Resolves to Yes if Pavel Durov is alive and physically detained by any governmental authority, including but not limited to:
- Under arrest (including house arrest).
- Out on bail but prohibited from leaving the country, unless Durov successfully escapes to a different jurisdiction where his freedom is not restricted by the local authorities. [clarified on August 28th]
- Serving a prison or jail sentence.
- Confined within a foreign consulate or diplomatic mission to evade arrest (similar to Julian Assange’s situation).
- In a hospital or medical facility where he is not free to leave due to being under guard or restricted by legal authority.
Resolves to No if Pavel Durov is alive and effectively free, even if:
- There are active arrest warrants against him in one or more countries.
- He is residing or traveling in a jurisdiction where he is not detained or under arrest, despite the existence of such warrants (e.g., living freely in the UAE while wanted by the U.S. or EU).
Resolves to No if Pavel Durov is deceased, regardless of the circumstances surrounding his death.

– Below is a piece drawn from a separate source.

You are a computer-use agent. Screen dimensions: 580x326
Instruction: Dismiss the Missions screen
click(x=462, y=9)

The market will close on December 31st but resolution might take a few days or weeks in case there’s confusion over what Durov’s status is on December 31st, 2024.

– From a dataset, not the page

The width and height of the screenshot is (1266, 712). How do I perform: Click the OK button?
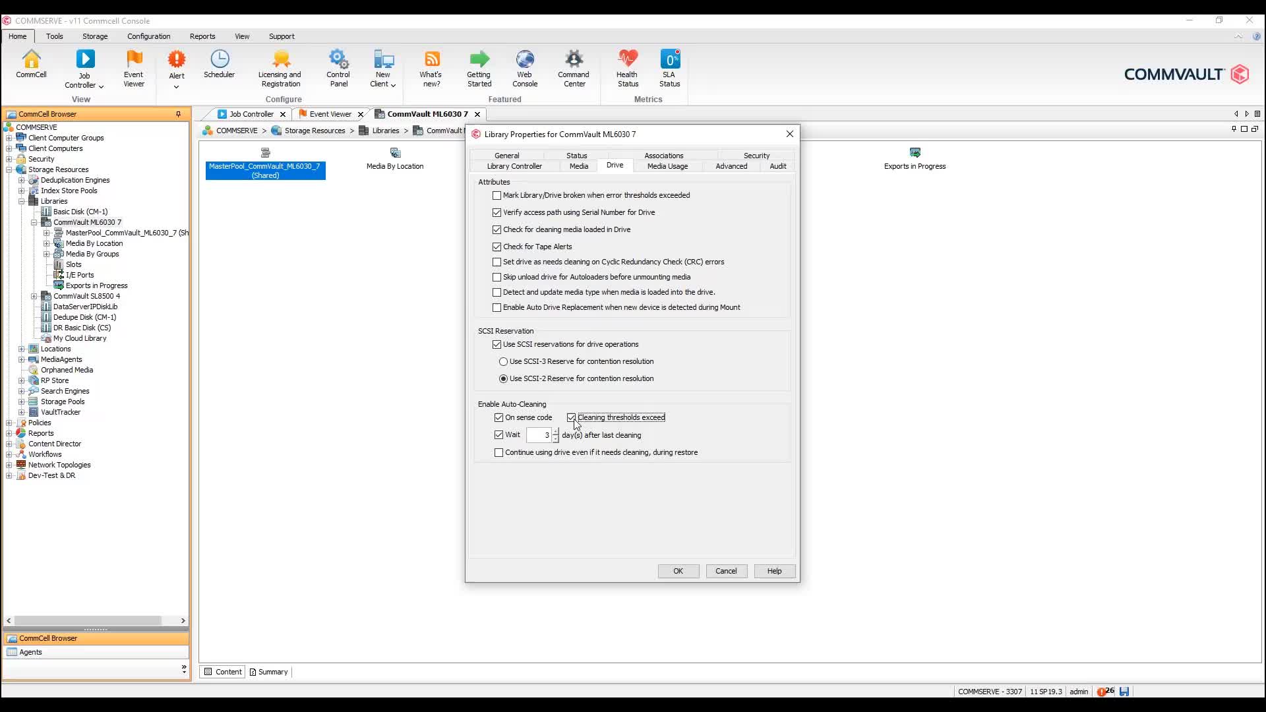coord(678,571)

He was placed under judicial supervision and is not allowed to leave France. He also has to pay $5M EUR. Does that count as arrest? @nsokolsky
This is still a form of detention, as he’s forced to stay in France. If he’s still out on bail but stays in France as of December 31st, this will resolve to Yes. If he manages to escape to (say) Russia or the UAE and local authorities do not try to detain him there, this will resolve to No.
I’ve now clarified this in the question text too.

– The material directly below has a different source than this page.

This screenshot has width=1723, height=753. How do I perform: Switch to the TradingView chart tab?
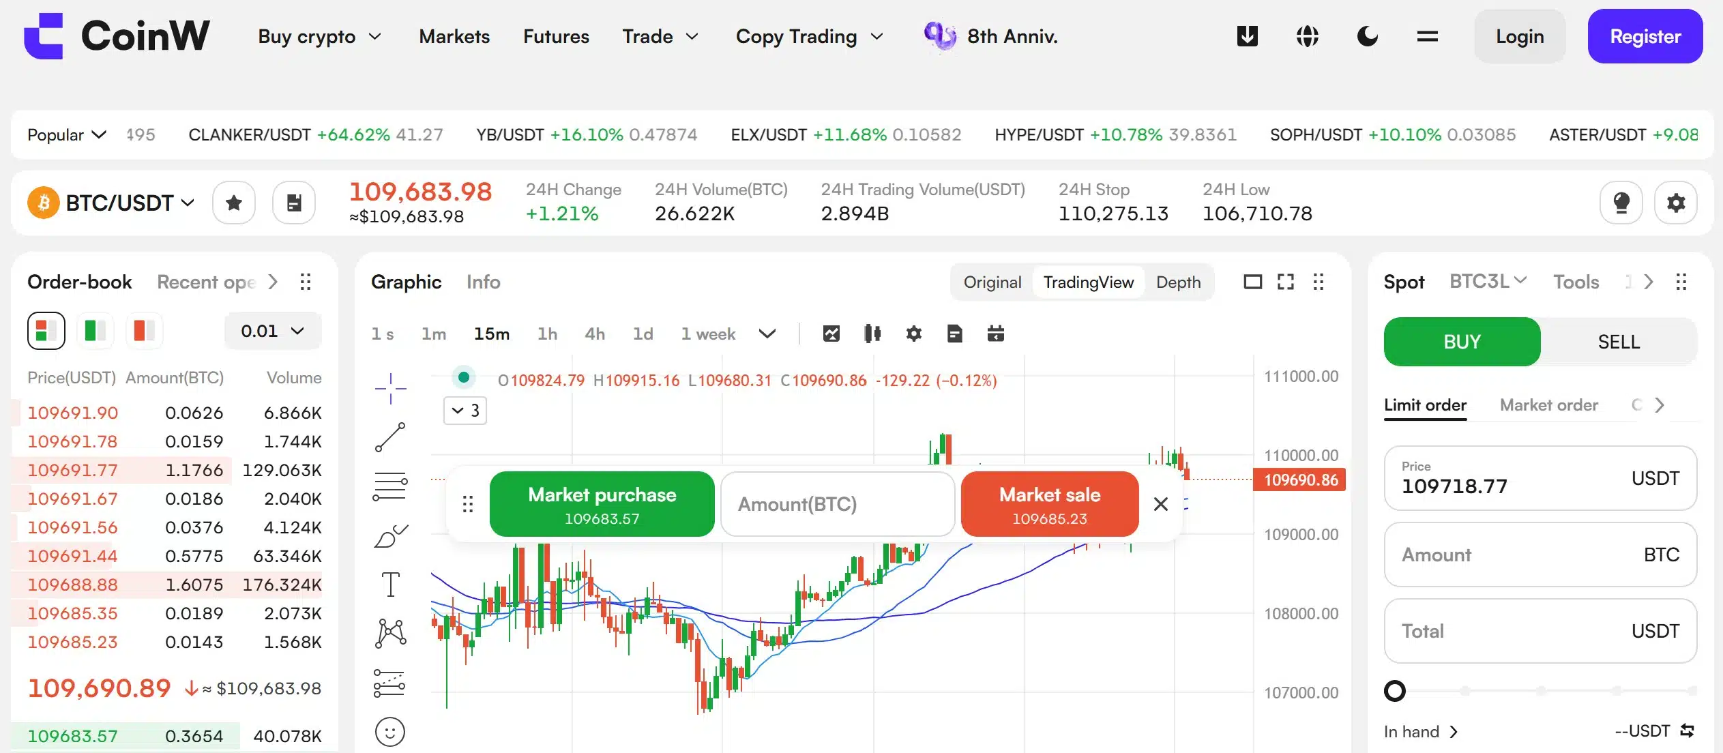tap(1088, 282)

https://www.france24.com/en/europe/20240828-telegram-ceo-durov-to-appear-in-paris-court-after-initial-detention-ends
"A Paris investigating magistrate will decide whether to press charges against Durov, and the judiciary would then rule on whether he will be remanded in custody or allowed to go free, possibly under judicial control with restrictions on his movements."
“The UAE has now put its order of 80 jets with France on hold”
-Varinder Singh (coingape)
I don't usually shill my own markets in comments but here's an option to bet on if he dies in custody
https://manifold.markets/TimothyBandors/will-pavel-durov-die-before-being-r
Updated question to clarify that market will close on December 31st but I might not be able to resolve it immediately if there’s confusion over what Durov’s status was on that day. I think it’s highly unlikely but want to avoid pressure to resolve the market incorrectly if the information is inconclusive.
Telegram is so shady:
No encryption by default & probably not great encryption
Lots of Russian funding, which they lied about
Some kind of "agreement on terrorism" with Russian government
Fake office in UAE, which they lied about
Durov's history of cooperating with the FSB when needed at VKontakte
Russia still allowing Telegram implies that they're happy with it
I think it's pretty likely that Telegram is cooperating in some way with the Russian government, either through
1) making it very easy to monitor user activity in public channels, making it very easy to infiltrate and read unencrypted chats, locate people, etc.
Or
2) actually giving access to private chats directly
Russian opposition leaders are still using Telegram, so they're either stupid or disagree about the FSB access.
Nobody cracked the “probably not great” encryption algorithm after 10 years. The cybersecurity community is famously annoyed by Durov but never produced any proof of the app being insecure, with the exception of two or three bugs fixed during the early bounty program.
Lack of encryption by default is a feature required to make chats easily shareable across devices and preserved even for users who lose their device or forget their passwords. Preserving and sharing message history in Signal or WhatsApp is very annoying.
@datachef Or… maybe they know more about the FSB than non Russians? Many members of the opposition are former members of the Russian government and have extensive knowledge of the intelligence agencies. Don’t over estimate the level of competence of Russian intelligence services.